Changing industries isn't a guaranteed solution to one's discontent. When most people reach the point that they want to leave their job, it's a time that's wrought with emotions. There are a plethora of reasons a person gets fed up at work and feels he has reached the end of his rope: The boss is impossible, the workload's oppressive, the hours are unbearable, the level of enrichment is lacking, the work is uninteresting and a slew of other reasons.
Too often people assume that the solution is to throw the baby out with the bath water, and they decide to abandon not only their job but the whole industry. This could become a grave mistake, since certain problems could exist in any field. For some people, the best career move is NOT to leave their industry, but rather to change how they're working in it. It is often wise to explore every possible option within one's current company, and if that doesn't work, explore other options within the industry at large. If you still find there's little left that's redeeming, then switching careers may be a logical, reasonable choice. While there's inherent risk in any career change, there's a big difference between taking a calculated and a wanton risk.
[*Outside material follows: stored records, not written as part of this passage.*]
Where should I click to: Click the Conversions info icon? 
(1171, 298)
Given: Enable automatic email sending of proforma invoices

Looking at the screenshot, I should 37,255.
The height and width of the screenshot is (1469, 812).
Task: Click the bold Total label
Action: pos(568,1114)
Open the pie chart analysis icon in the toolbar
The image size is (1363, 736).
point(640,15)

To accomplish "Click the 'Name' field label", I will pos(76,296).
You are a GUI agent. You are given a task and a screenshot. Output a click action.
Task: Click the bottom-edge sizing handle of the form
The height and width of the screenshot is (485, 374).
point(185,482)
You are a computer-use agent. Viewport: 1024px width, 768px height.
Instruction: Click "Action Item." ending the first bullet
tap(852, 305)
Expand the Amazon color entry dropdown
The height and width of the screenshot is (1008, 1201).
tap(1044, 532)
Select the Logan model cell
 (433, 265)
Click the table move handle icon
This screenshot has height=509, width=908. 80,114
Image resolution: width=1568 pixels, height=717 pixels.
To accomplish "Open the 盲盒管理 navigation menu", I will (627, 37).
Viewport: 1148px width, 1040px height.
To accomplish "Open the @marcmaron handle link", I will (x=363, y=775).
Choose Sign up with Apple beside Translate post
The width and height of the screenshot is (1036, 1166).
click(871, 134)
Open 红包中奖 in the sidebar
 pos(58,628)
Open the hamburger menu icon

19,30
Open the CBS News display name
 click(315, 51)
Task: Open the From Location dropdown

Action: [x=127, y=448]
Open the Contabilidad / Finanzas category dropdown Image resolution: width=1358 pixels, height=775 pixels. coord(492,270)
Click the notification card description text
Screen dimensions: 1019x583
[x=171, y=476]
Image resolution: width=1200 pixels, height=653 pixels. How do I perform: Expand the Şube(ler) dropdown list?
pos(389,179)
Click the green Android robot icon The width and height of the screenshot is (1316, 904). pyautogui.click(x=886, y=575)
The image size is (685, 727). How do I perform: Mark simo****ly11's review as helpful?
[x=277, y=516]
The conventional advice for today's workers is to prepare for the prospect of making many career changes over the course of one's life, and to acquire transferable skills. In addition, don't expect that a company will be loyal to you, and don't force yourself to be loyal to a company. Coaches suggest that candidates assume a flexible outlook in career planning as opportunities may come in ways that one doesn't anticipate. It is common knowledge that job security is an antiquated notion. A job can be here today and gone tomorrow with little notice.
That being said, it's not uncommon for disgruntled employees to jump to a conclusion that to avoid the misery they're experiencing, they must start completely anew. This thinking overlooks the fact that by a certain advanced stage in a career, many workers have acquired valuable, transferable skills that could be applied and useful in the next position.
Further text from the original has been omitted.